X-ray absorption spectroscopy of exploding Al wire plasmas using X-pinch radiation sources

X-ray absorption spectroscopy is a powerful diagnostic technique useful for determining the charge state, temperature and density of plasmas under a wide range of conditions and situations. It has been employed for the last two decades to measure parameters of laser produced plasmas in the high energy density (HED) regime and to measure properties of the warm dense matter. Acquiring density, temperature and charge state information in a time and space resolved manner can shed much needed light on the properties of HED laboratory and astrophysical plasmas. In addition, if the spectral information is of sufficient quality, it can be used to better understand the atomic physics in relevant plasmas.
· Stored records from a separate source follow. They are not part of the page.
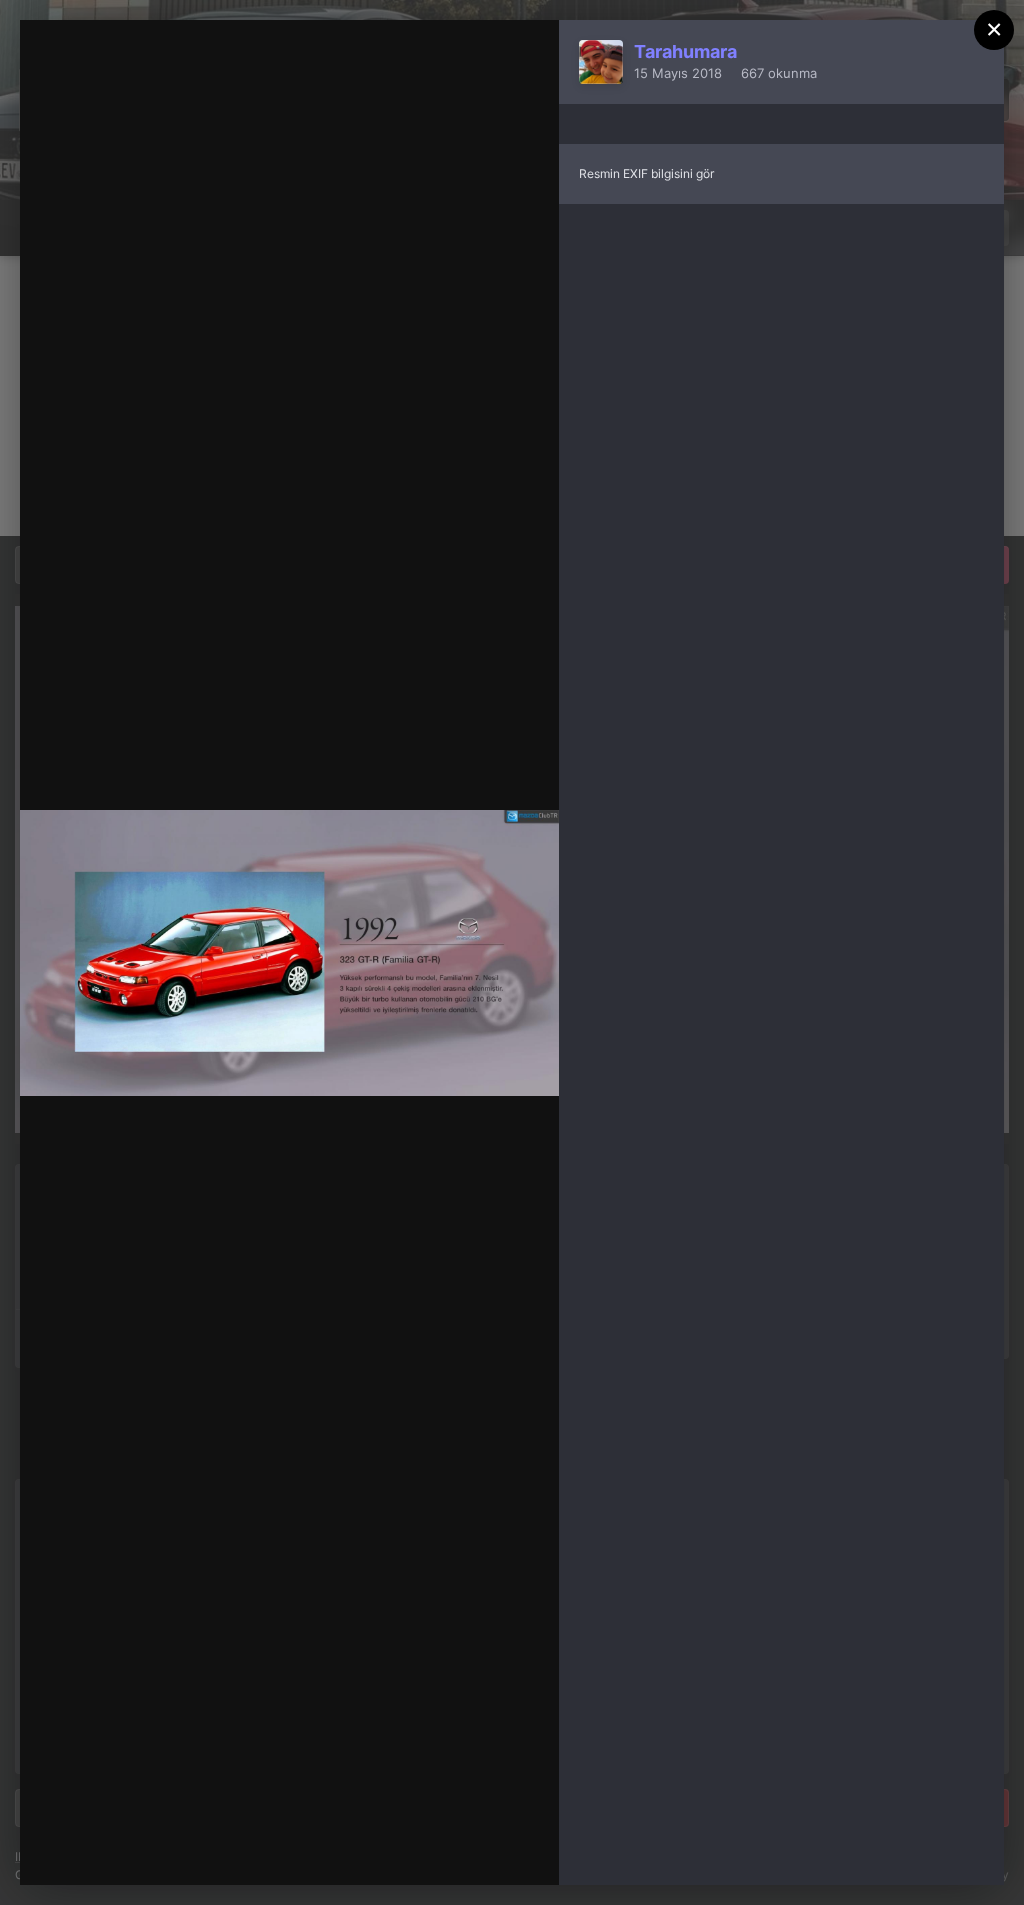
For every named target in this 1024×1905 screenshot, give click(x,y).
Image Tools (354, 1849)
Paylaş (490, 1849)
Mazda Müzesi (177, 121)
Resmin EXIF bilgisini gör (646, 173)
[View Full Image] (524, 56)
Our particular interest was the study of the core-corona system generated in electrically exploded wires and wire array Z-pinches. This system is characterized by existence of a cold, <;5eV, dense, >;10²¹ cm^-3, wire cores that ablatively supply mass to the surrounding relatively diffuse and higher temperature coronal plasma. The coronal plasma is optically thick to visible and extreme ultraviolet light and is too cold to emit x-rays. Therefore exploding wire plasmas provide perfect opportunities for the use of absorption spectroscopy. To develop this diagnostic we have implemented three types of x-ray spectrograph on the XP and COBRA pulsers at Cornell University, wide-bandwidth spectrographs with flat and concave cylindrically bent KAP crystals and high-resolution (λ/Δλ~5000) spectrographs with spherically bent quartz crystals¹. The hybrid X-pinch² was used as the continuum x-ray source in the photon energy range of interest for absorption spectroscopy with exploding wire experiments. This source is capable of producing broadband continuum x-ray pulses with about 1.5 μm source size and 100 ps duration. Absorption spectra of single exploded Al wires and 2 - 4 wire arrays were recorded with s- atial resolution of 5-20 μm. The parameters of the plasma surrounding the dense cores and the ablating plasma streams were estimated under different experimental conditions. New spectral features in absorption spectra were observed and analyzed.